Mises en place pour limiter l'épidémie de coronavirus, les applications de traçage des contacts peinent à démontrer leur efficacité. C'est la conclusion d'une enquête menée par le journal Le Monde en collaboration avec trois médias européens sur les applications de traçage du Vieux Continent (à l'exception de celle de l'Angleterre et du Pays de Galles).

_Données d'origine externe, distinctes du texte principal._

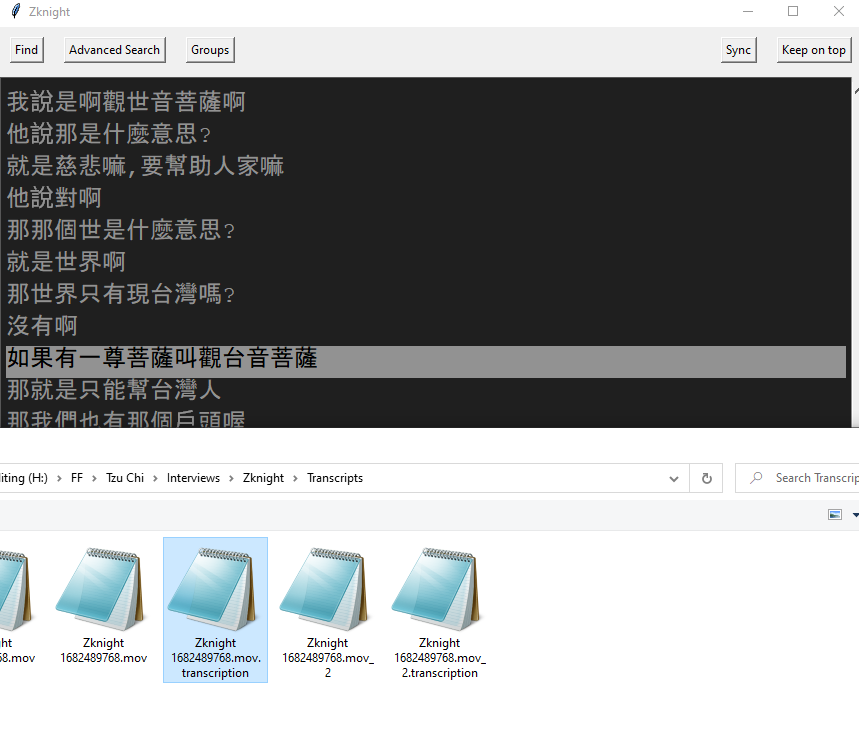Click the change view icon in Explorer's top-right corner

click(x=835, y=514)
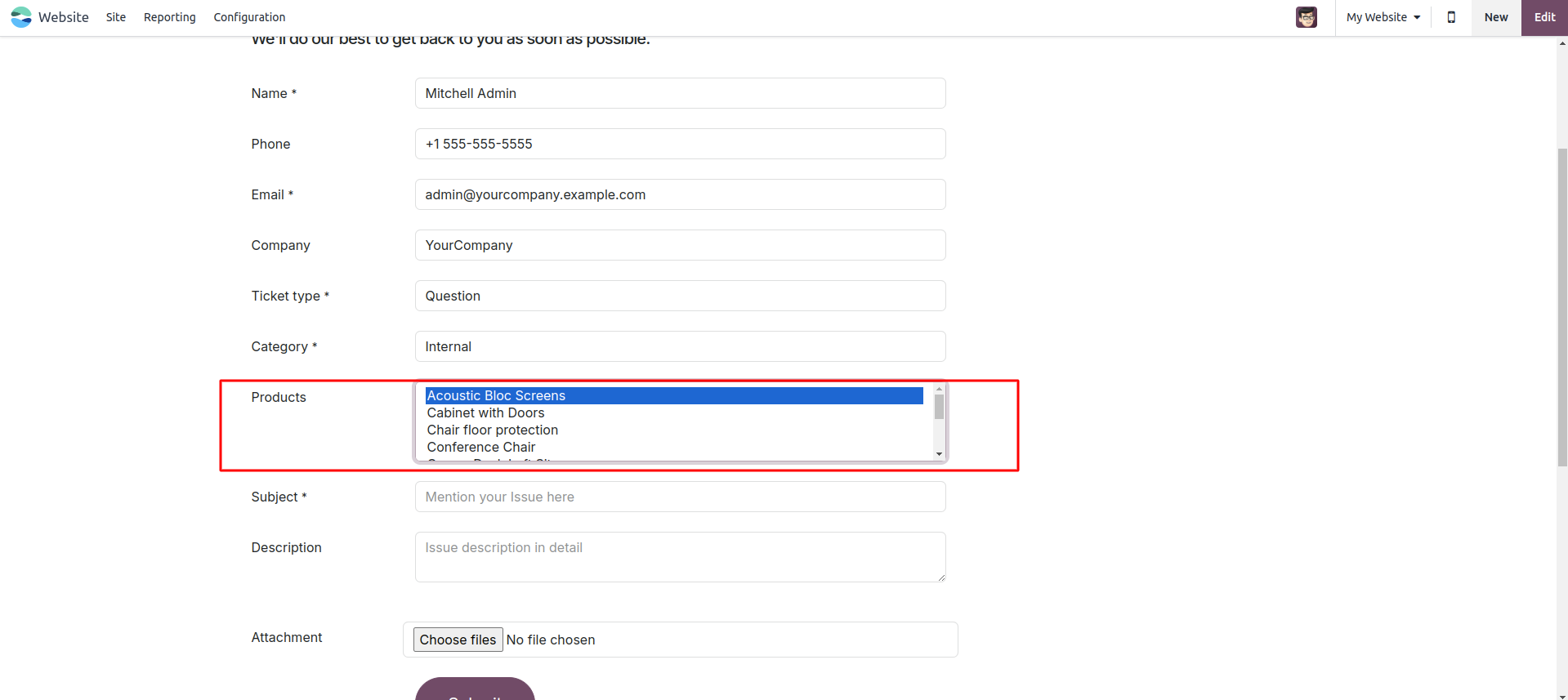This screenshot has height=700, width=1568.
Task: Open the Mitchell Admin user avatar menu
Action: 1306,17
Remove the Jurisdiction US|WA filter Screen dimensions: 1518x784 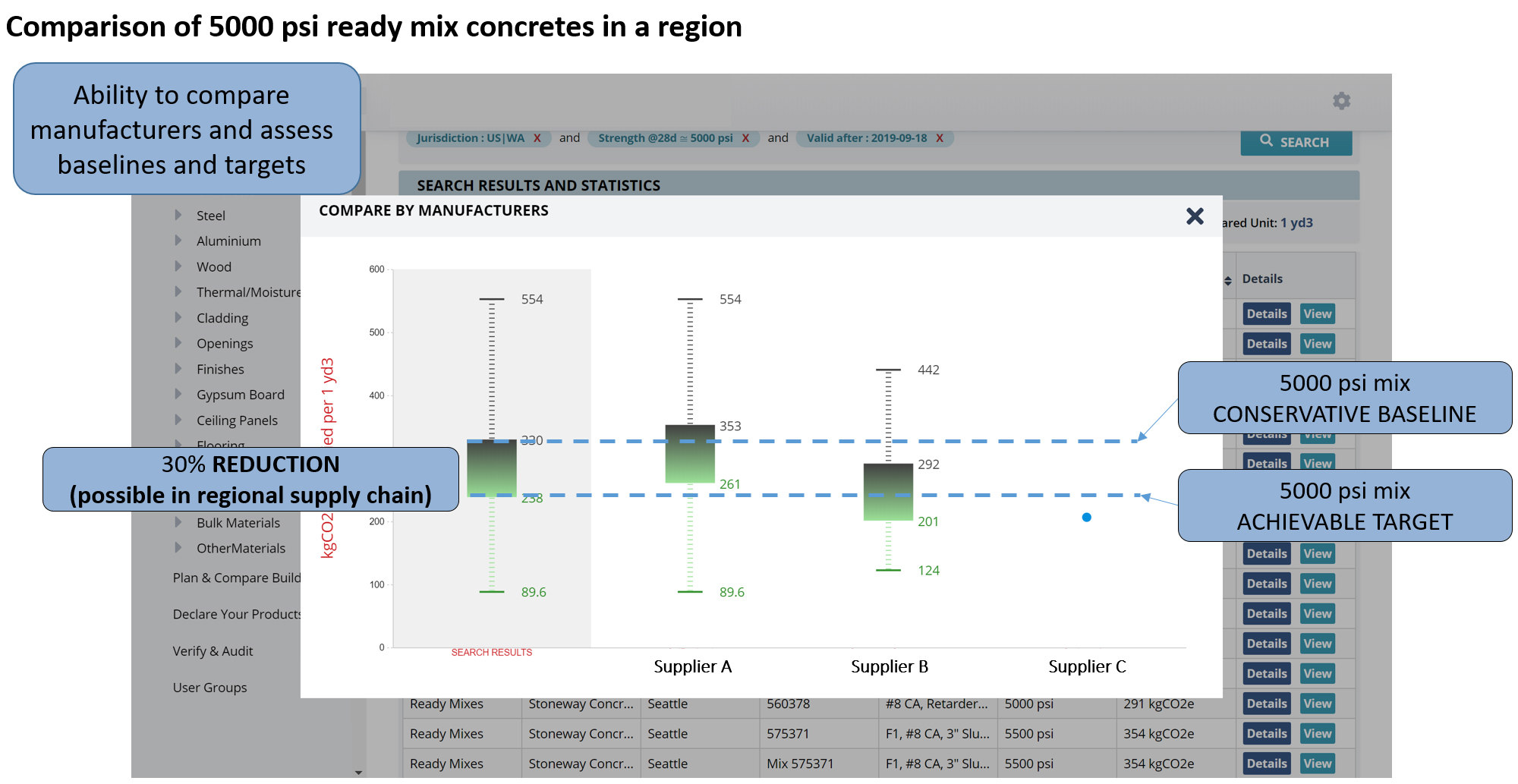point(537,138)
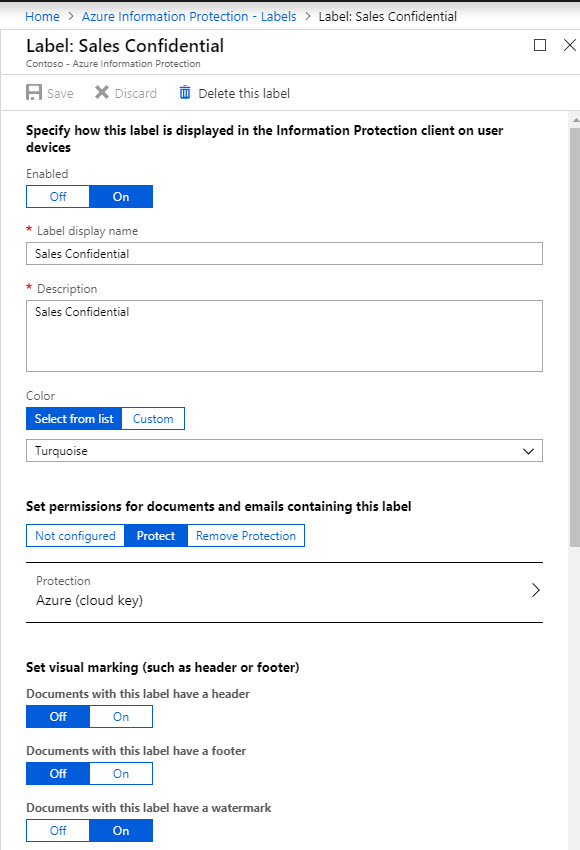Select the Remove Protection option
Viewport: 580px width, 850px height.
246,536
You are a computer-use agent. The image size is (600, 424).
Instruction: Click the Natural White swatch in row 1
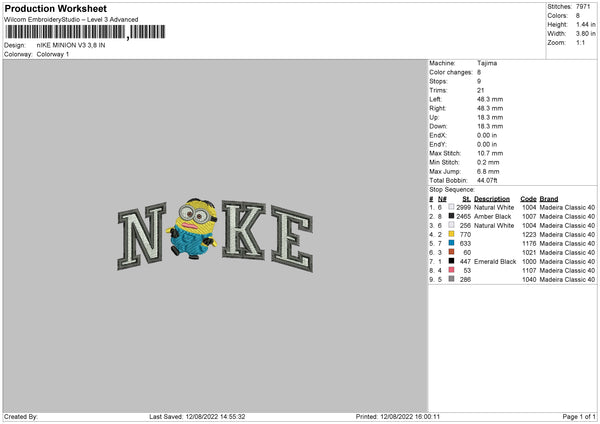tap(451, 207)
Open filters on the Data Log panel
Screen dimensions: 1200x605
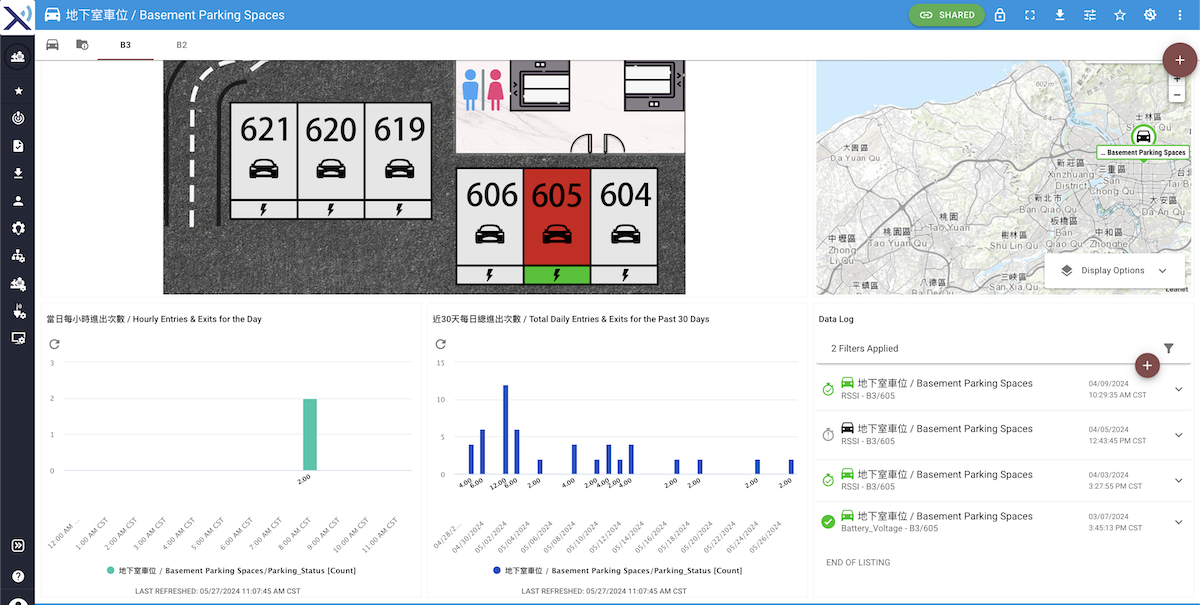tap(1168, 347)
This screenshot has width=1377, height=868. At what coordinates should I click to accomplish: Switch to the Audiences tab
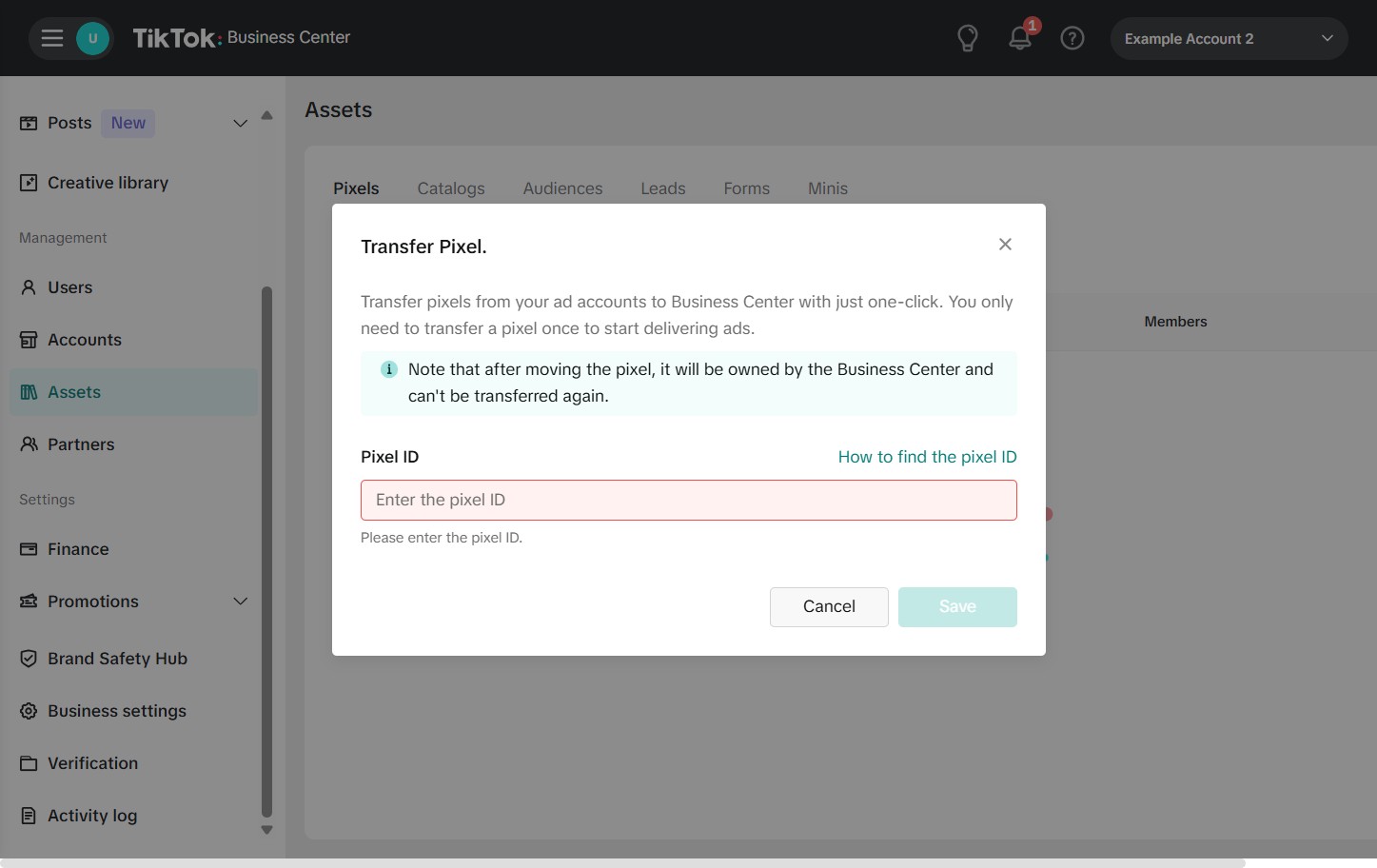[562, 188]

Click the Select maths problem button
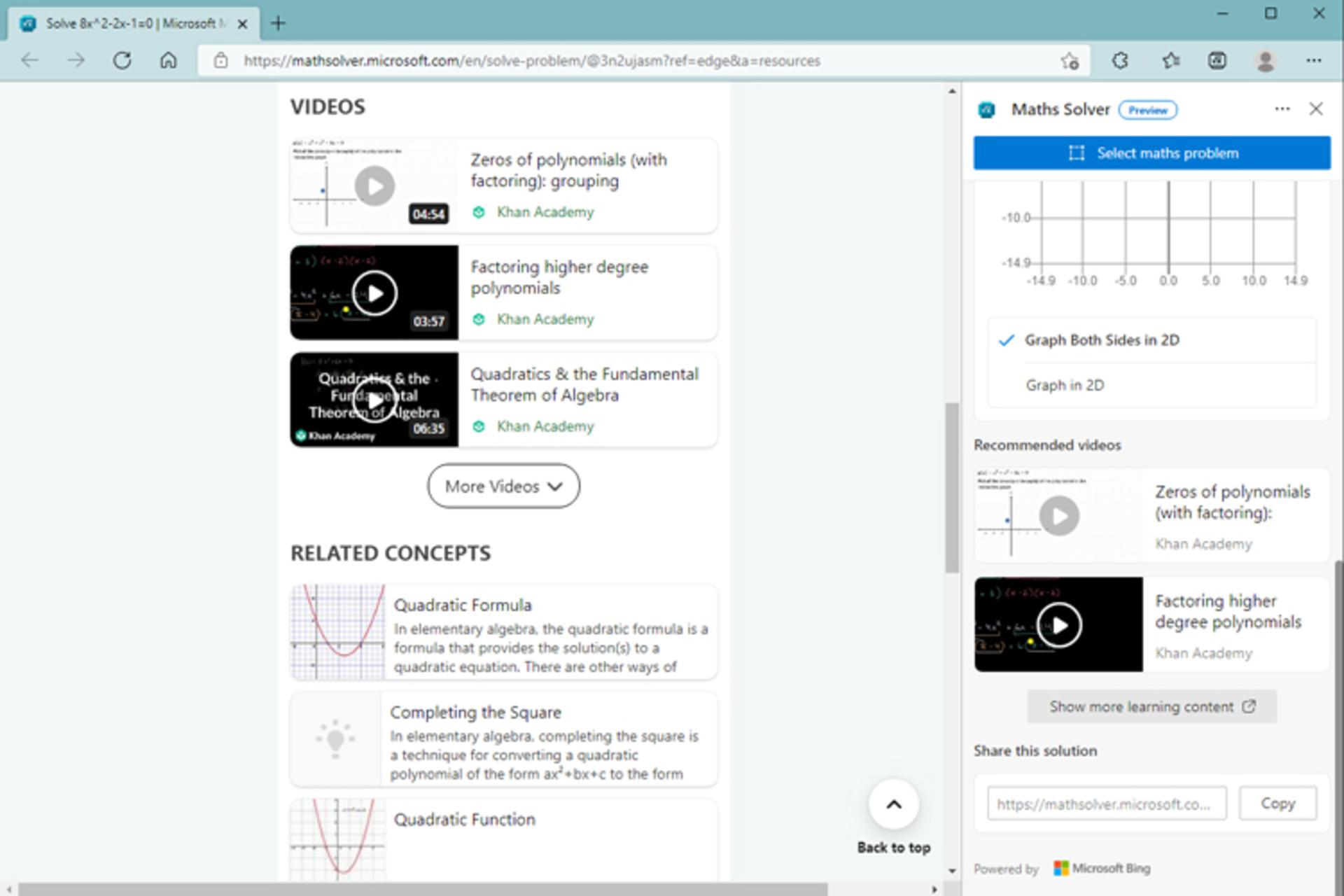[1152, 153]
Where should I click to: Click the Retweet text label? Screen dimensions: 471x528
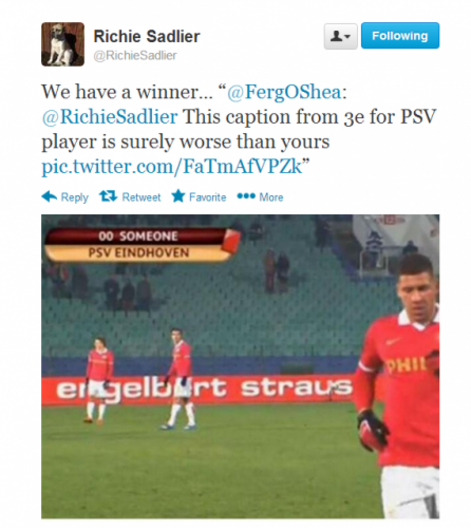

Le principal problème est le manque d'informations entourant toutes ces applications, que ce soit celles collectées comme celles diffusées. Les seules données publiées par l'ensemble des pays étudiés sont le nombre de téléchargements (90 millions au total) et le nombre de tests positifs signalés (1,1 million). En revanche, on ne connait pas le nombre total d'activations (un téléchargement n'équivaut pas toujours à une activation), le nombre de personnes ayant suivi les recommandations des applications ou encore le nombre de personnes testées positives après avoir reçu une notification. Autant de variables qui permettraient d'établir plus précisément l'efficacité de TousAntiCovid et de ses équivalents dans les autres pays.
Des données limitées
Le débat lié à la sécurité des données personnelles ainsi que l'urgence sanitaire ont joué en la défaveur des possibilités de mesurer l'efficacité des applications, explique Simon Cauchemez, modélisateur à l’Institut Pasteur, qui a conseillé l’exécutif sur le sujet : « On s’est orienté vers une réponse très sûre mais avec très peu de recueils de données, ce qui fait qu’ensuite, il devient plus compliqué d’évaluer et de bien calibrer l’outil. » Aymeril Hoang, membre du conseil scientifique et ex-directeur de cabinet de l’ancien secrétaire d’État chargé du numérique, estime aujourd'hui que « StopCovid [est] une application aveugle, peut-être la plus aveugle qui ait jamais existé. »
En France, l'application s'est enrichie depuis sa sortie de nouvelles fonctions qui ont fait augmenter son nombre de téléchargements. Ce phénomène fausse les données diffusées : certains utilisateurs de TousAntiCovid pourront très bien ne jamais utiliser la fonction de traçage de contacts et seulement s'en servir pour lire les chiffres quotidiens.
Vers une amélioration ?
L'enquête du Monde ignore les deux seuls pays où des estimations sur l'efficacité du dispositif ont pu être faites, l'Angleterre et le Pays de Galles, où des chercheurs ont eu accès aux données d'utilisations tirées de l'application. Dans leur étude publiée dans la revue Nature, ils estiment que 284 000 cas ont été évités entre fin septembre et fin décembre 2020, et que 4 200 à 8 700 vies ont ainsi pu être sauvées. Dans d'autres pays européens, des techniques sont utilisées pour contourner l'absence de données, comme des questionnaires ou des études sur des groupes d'utilisateurs. En France, ce n'est pour le moment pas le cas. La direction générale de la santé a cependant indiqué au journal vouloir intégrer ces données d'utilisation « à la suite de différentes demandes sur l'efficacité de l'impact » de TousAntiCovid afin de pouvoir améliorer son dispositif.